"""

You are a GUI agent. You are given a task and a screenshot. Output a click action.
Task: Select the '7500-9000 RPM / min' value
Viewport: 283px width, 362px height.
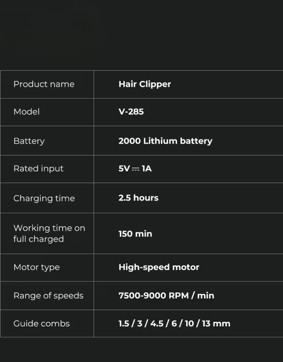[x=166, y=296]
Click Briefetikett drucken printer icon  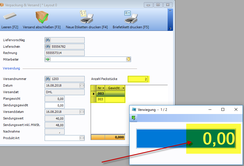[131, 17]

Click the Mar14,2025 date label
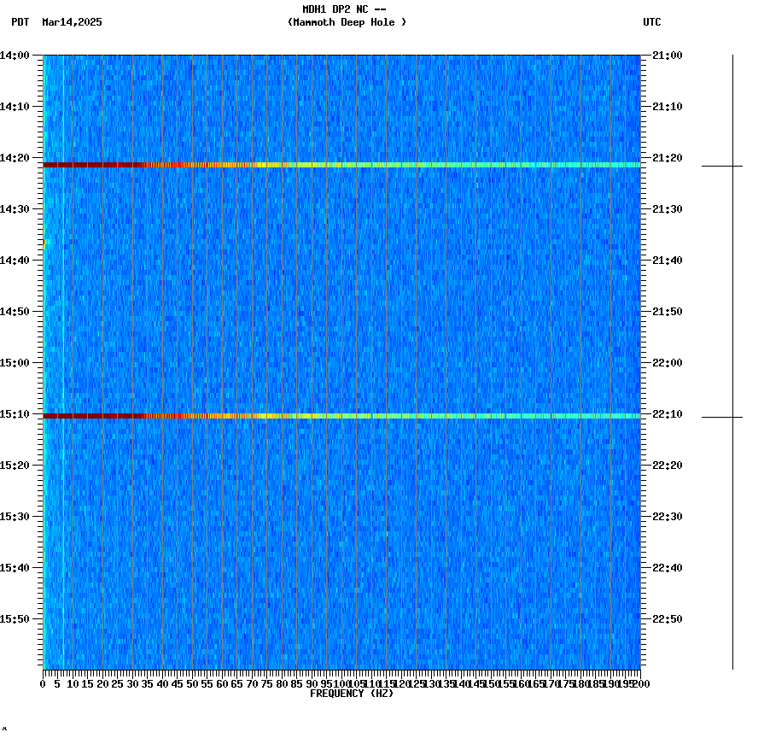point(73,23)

"""
"""

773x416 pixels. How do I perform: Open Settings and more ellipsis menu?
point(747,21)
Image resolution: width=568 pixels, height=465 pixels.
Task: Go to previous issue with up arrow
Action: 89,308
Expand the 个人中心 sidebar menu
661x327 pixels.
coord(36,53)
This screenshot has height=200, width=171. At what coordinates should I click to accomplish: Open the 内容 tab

"""

WORK TASK: In the material above, find every line with the word "screenshot" and show it.

RESPONSE BELOW:
You are a GUI agent. You are given a task and a screenshot. Output a click action.
This screenshot has height=200, width=171. At what coordinates should I click to accomplish: Open the 内容 tab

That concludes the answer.